**THE PROBLEM**. Go through the listing and return every line with "osobních" in it.

• • •

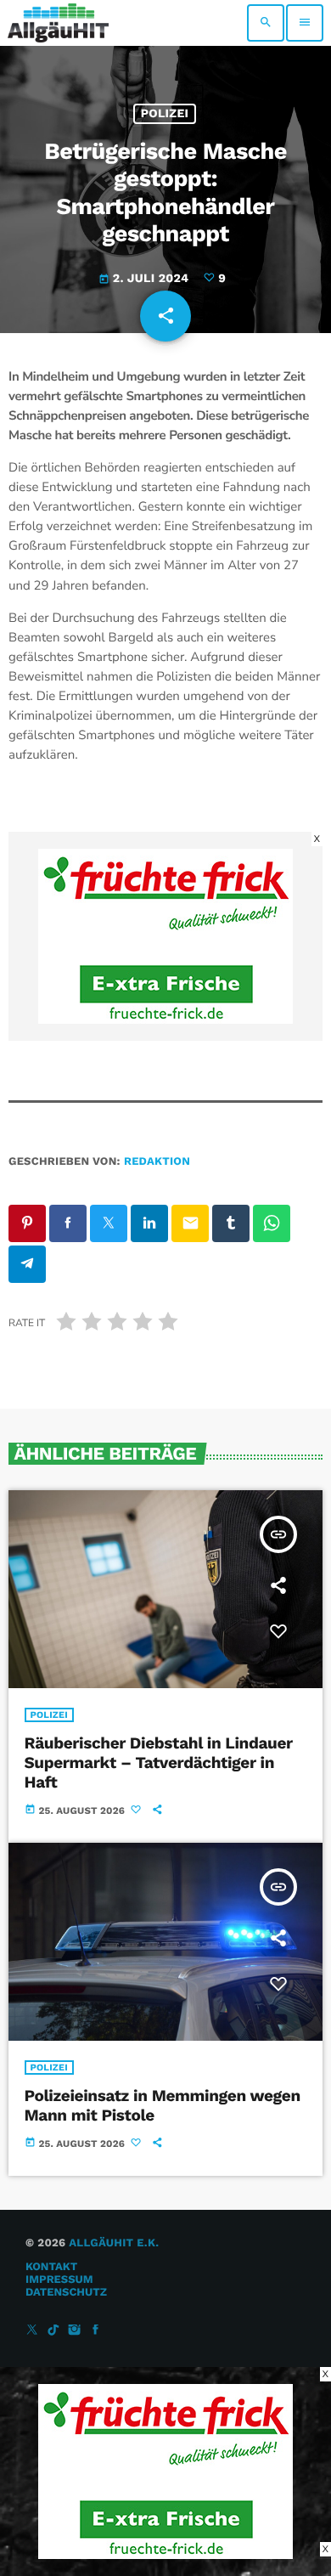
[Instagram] (74, 2331)
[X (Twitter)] (32, 2331)
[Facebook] (96, 2331)
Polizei (165, 114)
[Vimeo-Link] (58, 22)
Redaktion (157, 1161)
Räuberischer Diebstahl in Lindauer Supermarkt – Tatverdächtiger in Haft (159, 1762)
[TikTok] (53, 2331)
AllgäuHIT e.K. (114, 2243)
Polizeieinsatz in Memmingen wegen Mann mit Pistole (162, 2105)
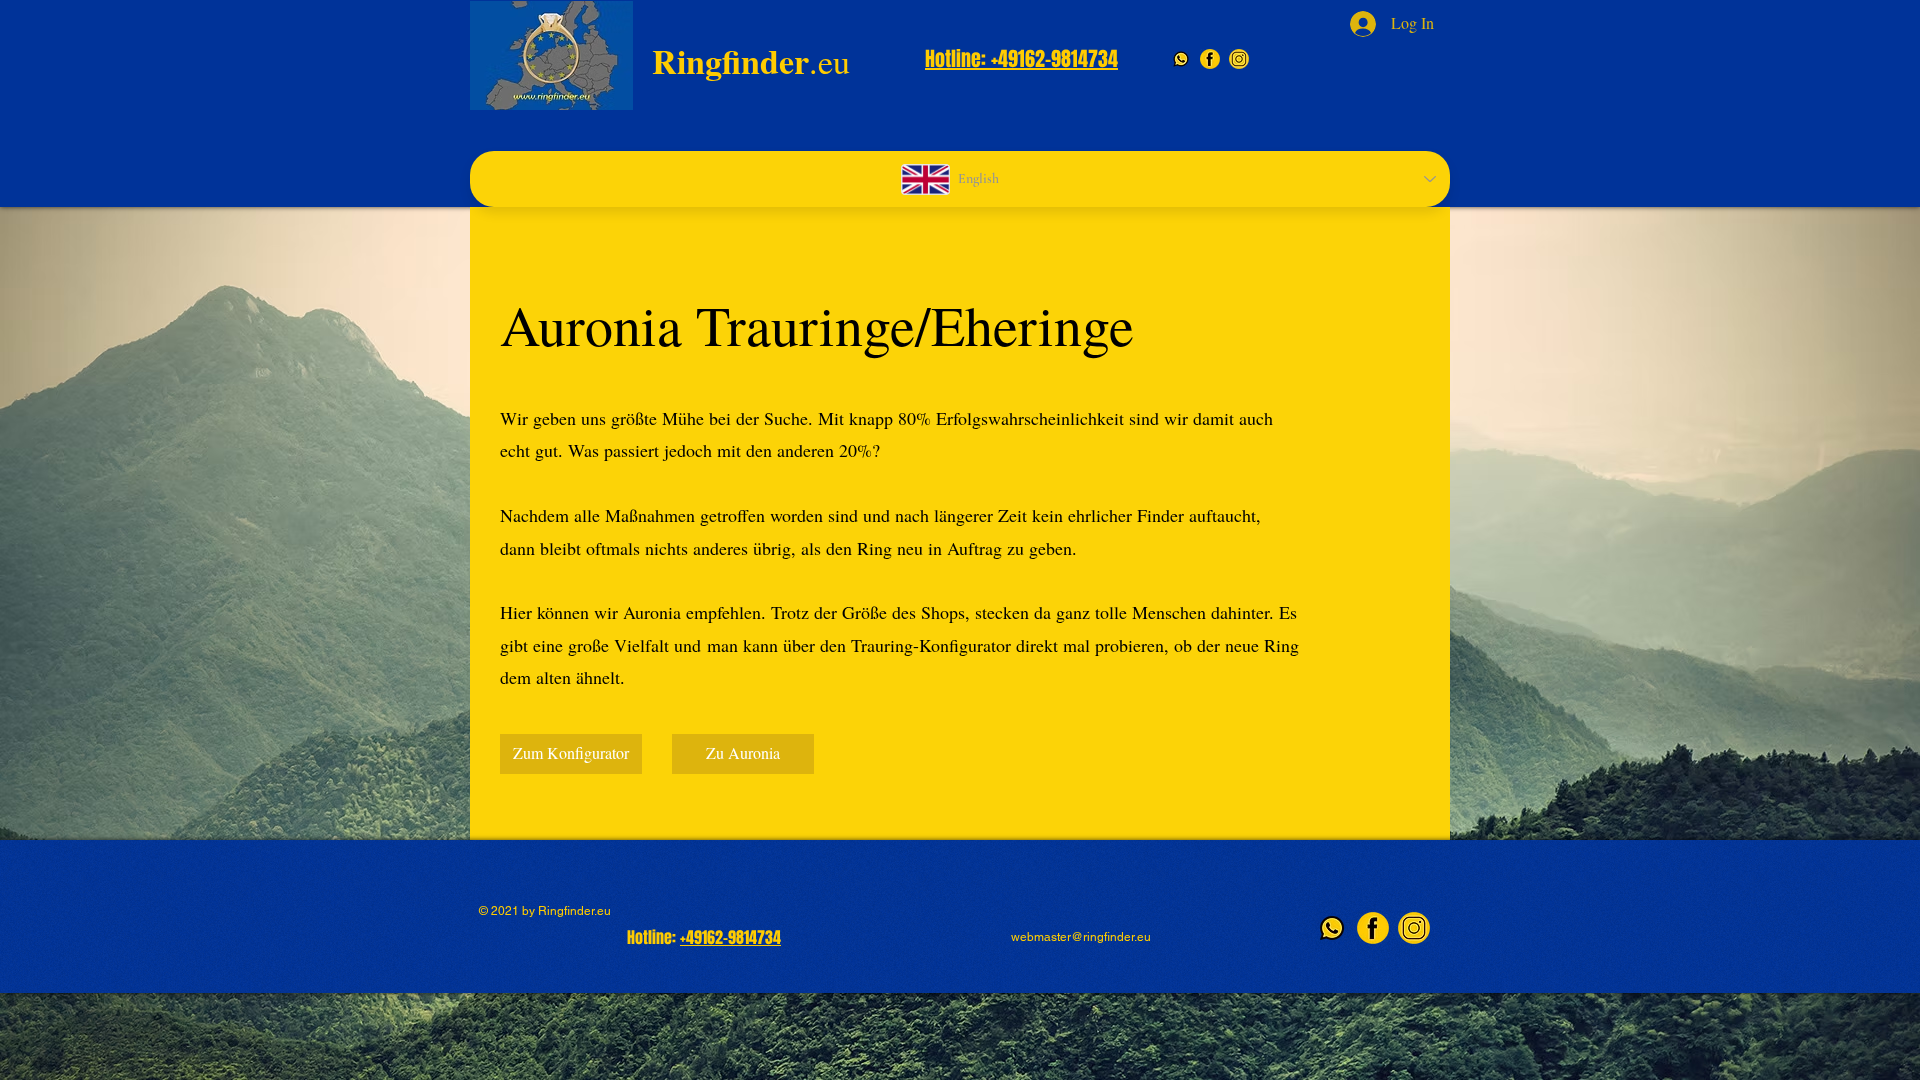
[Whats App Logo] (1181, 59)
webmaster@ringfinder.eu (1081, 937)
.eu (751, 61)
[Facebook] (1210, 59)
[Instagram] (1239, 59)
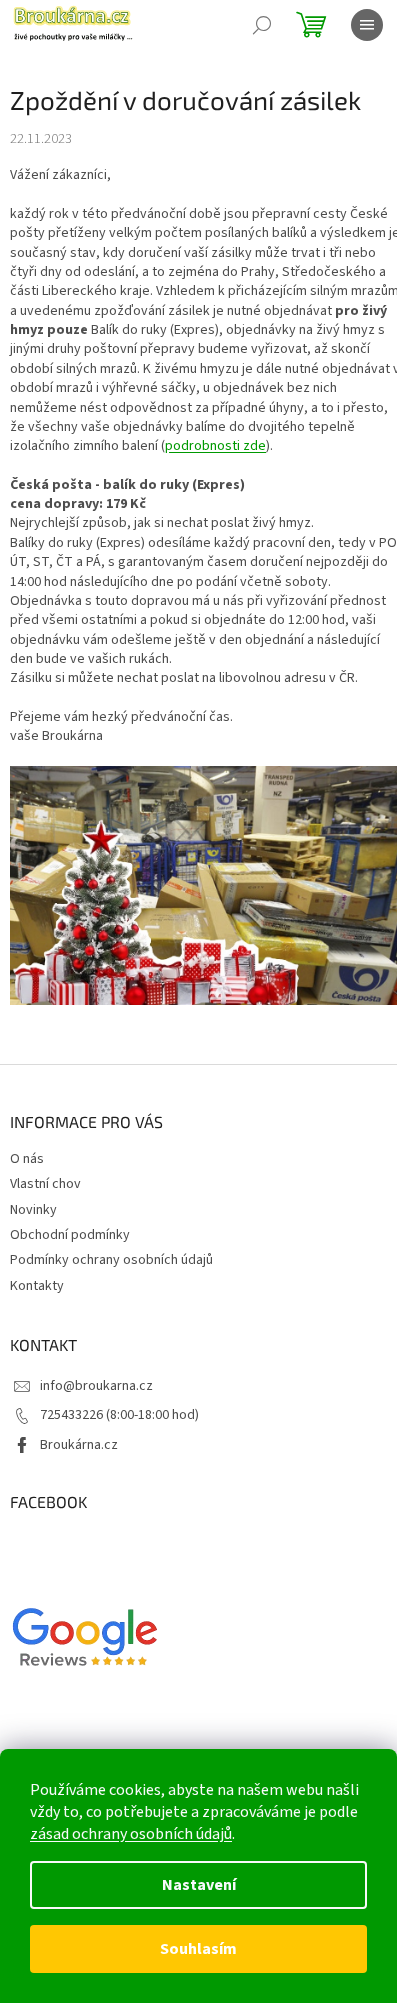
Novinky (33, 1210)
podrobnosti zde (215, 446)
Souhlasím (198, 1949)
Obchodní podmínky (70, 1235)
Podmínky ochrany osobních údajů (111, 1260)
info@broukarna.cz (96, 1386)
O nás (27, 1159)
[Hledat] (262, 25)
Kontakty (37, 1286)
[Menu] (367, 25)
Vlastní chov (45, 1184)
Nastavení (199, 1885)
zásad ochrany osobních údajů (131, 1834)
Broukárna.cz (79, 1445)
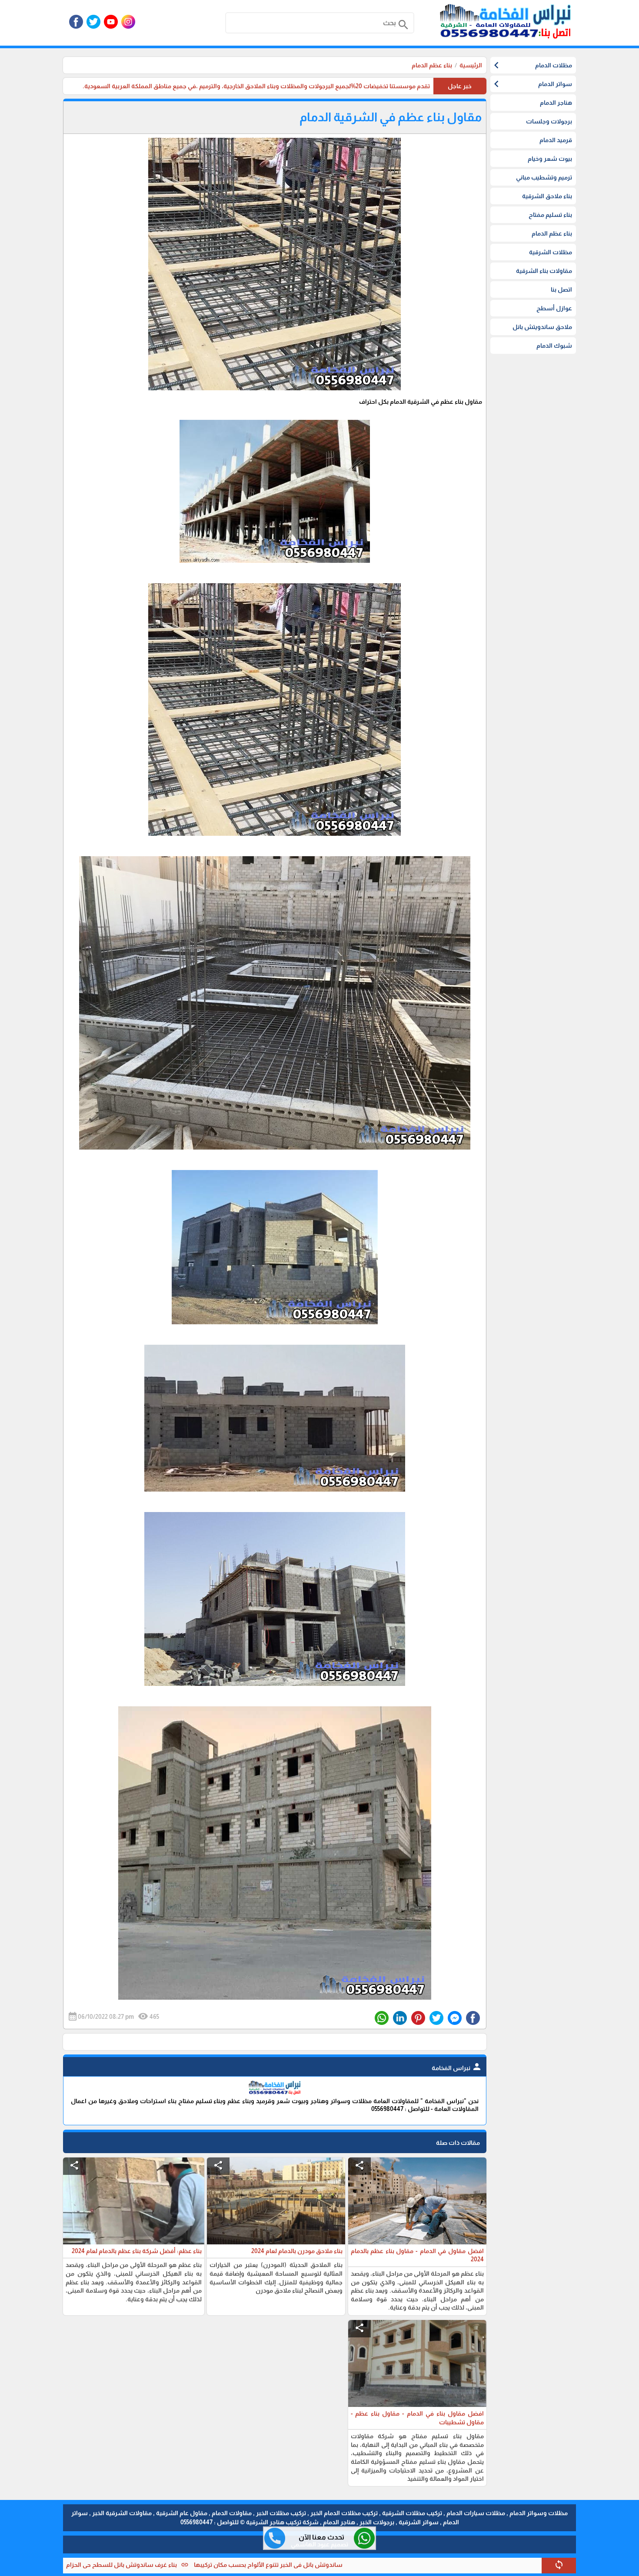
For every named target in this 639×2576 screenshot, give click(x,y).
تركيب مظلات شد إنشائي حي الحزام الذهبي (88, 2564)
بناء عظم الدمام (432, 65)
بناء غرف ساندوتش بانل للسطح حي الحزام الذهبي (226, 2564)
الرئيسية (470, 65)
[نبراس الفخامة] (275, 2093)
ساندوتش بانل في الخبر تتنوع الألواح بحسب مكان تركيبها (382, 2564)
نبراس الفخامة (457, 2067)
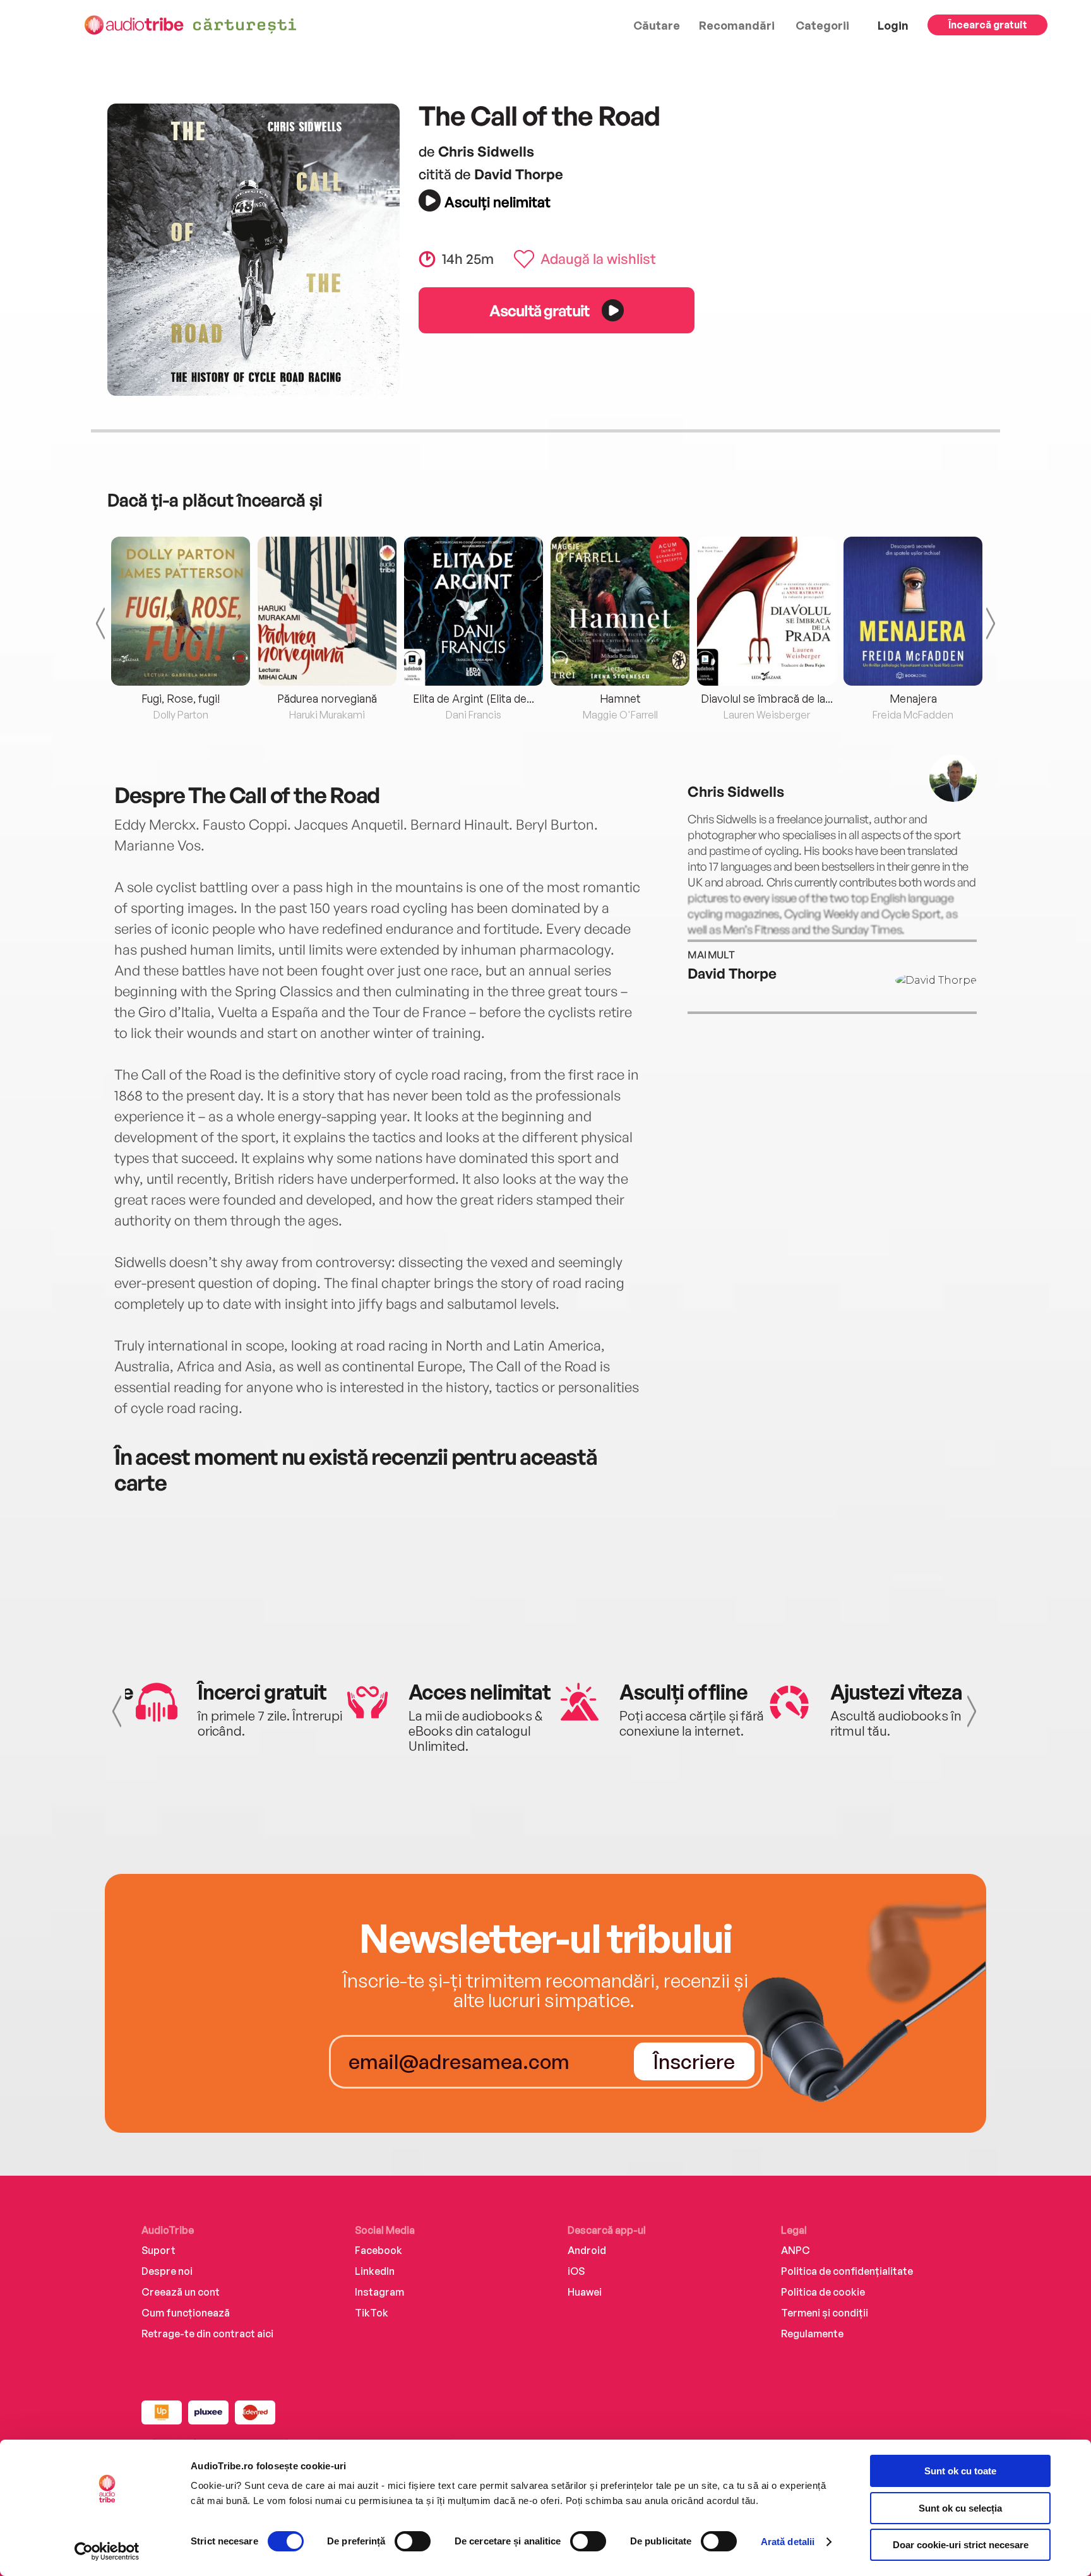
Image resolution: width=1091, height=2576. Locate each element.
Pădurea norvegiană (327, 698)
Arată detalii (787, 2541)
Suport (158, 2250)
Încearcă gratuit (987, 24)
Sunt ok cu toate (960, 2471)
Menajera (913, 698)
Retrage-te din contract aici (207, 2333)
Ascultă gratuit (539, 310)
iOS (576, 2271)
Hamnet (620, 698)
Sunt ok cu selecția (960, 2508)
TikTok (371, 2312)
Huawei (585, 2292)
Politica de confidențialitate (847, 2271)
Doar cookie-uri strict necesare (960, 2544)
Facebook (378, 2250)
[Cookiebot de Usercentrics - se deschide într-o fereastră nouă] (107, 2551)
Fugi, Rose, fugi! (180, 698)
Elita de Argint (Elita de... (473, 698)
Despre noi (167, 2271)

• • •

**RESPONSE TO THE TASK**.
Podmínky ochrany osobních údajů (111, 1260)
zásad ochrany osobních údajů (131, 1834)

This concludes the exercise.